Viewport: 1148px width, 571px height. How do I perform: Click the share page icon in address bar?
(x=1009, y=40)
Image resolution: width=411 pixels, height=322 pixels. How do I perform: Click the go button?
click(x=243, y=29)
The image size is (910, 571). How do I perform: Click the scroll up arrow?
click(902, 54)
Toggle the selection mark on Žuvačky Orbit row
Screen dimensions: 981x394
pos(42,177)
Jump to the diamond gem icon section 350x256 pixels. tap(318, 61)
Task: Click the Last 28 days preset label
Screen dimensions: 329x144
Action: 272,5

+ + +

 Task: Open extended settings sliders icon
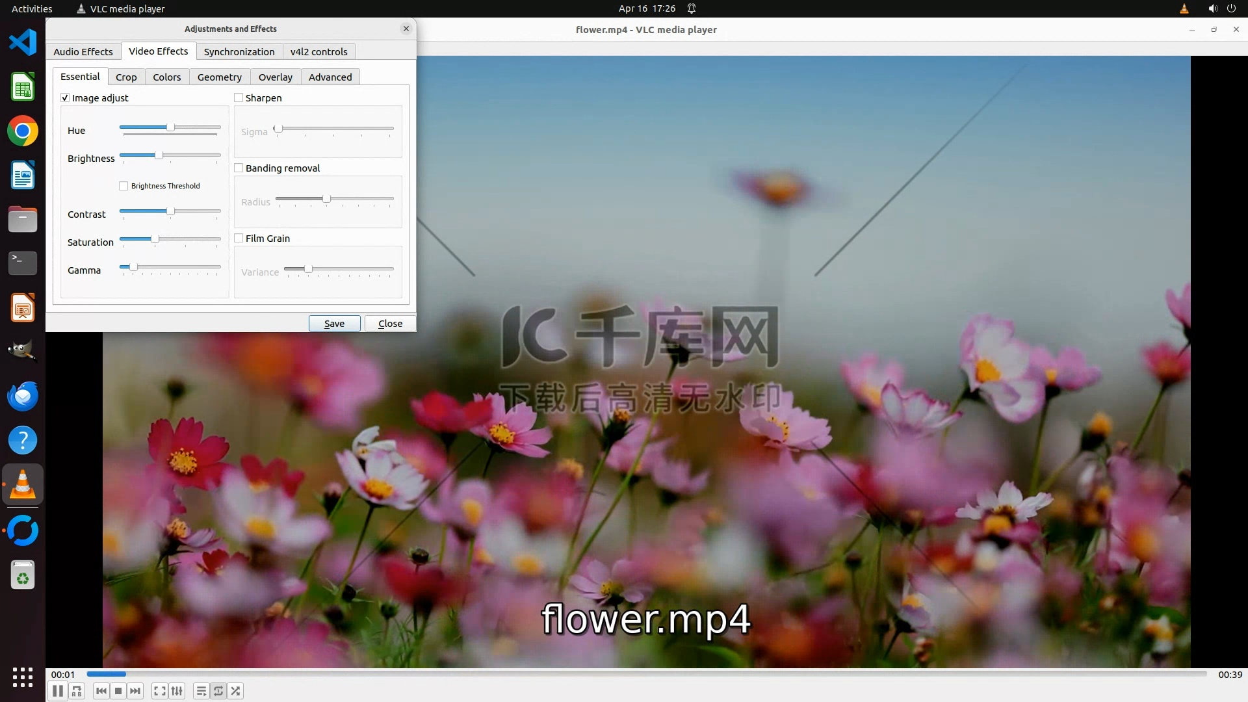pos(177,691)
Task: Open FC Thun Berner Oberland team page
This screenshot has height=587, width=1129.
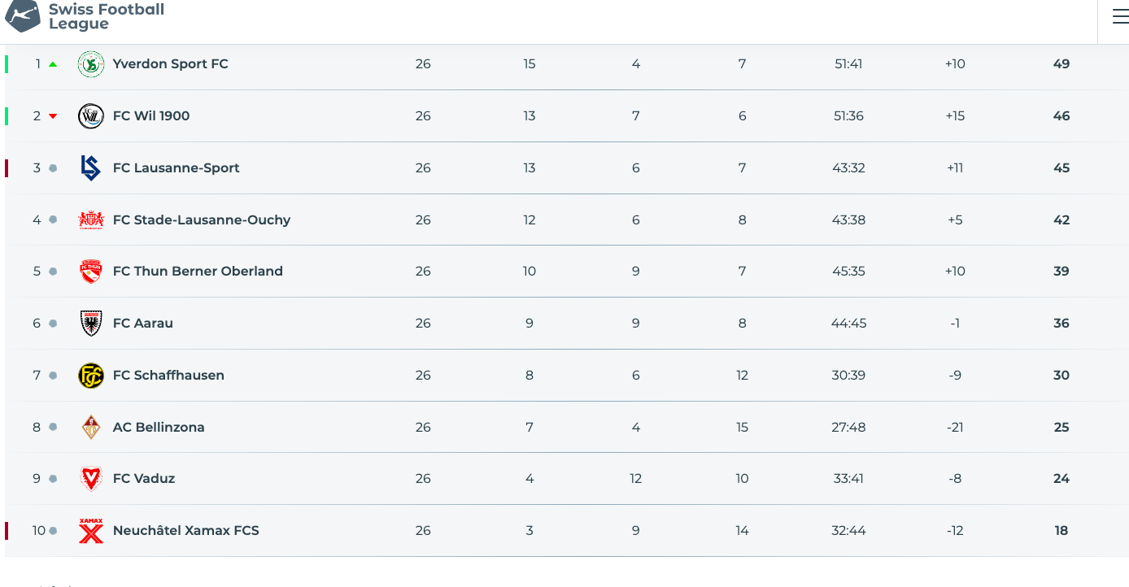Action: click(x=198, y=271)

+ + +

-- Prompt --
Could you rescale the answer coordinates in the rows between the lines holding "Viewport: 1148px width, 571px" and "Action: 272,5", inclusive, multiplying each by 2.05 and rounding to whole numbers with halves going up? Give back every line in that span, requests included, and leave the numbers in the requests unchanged.

-- Correct result --
Viewport: 1148px width, 571px height. How do I perform: Click the share page icon in address bar?
(x=2068, y=82)
Image resolution: width=411 pixels, height=322 pixels. How do I perform: Click the go button?
click(x=498, y=59)
The image size is (910, 571). How do I perform: Click the scroll up arrow?
click(1849, 111)
Toggle the selection mark on Žuvačky Orbit row
Screen dimensions: 981x394
pos(86,363)
Jump to the diamond gem icon section 350x256 pixels. tap(652, 125)
Task: Click the Last 28 days preset label
Screen dimensions: 329x144
Action: 558,10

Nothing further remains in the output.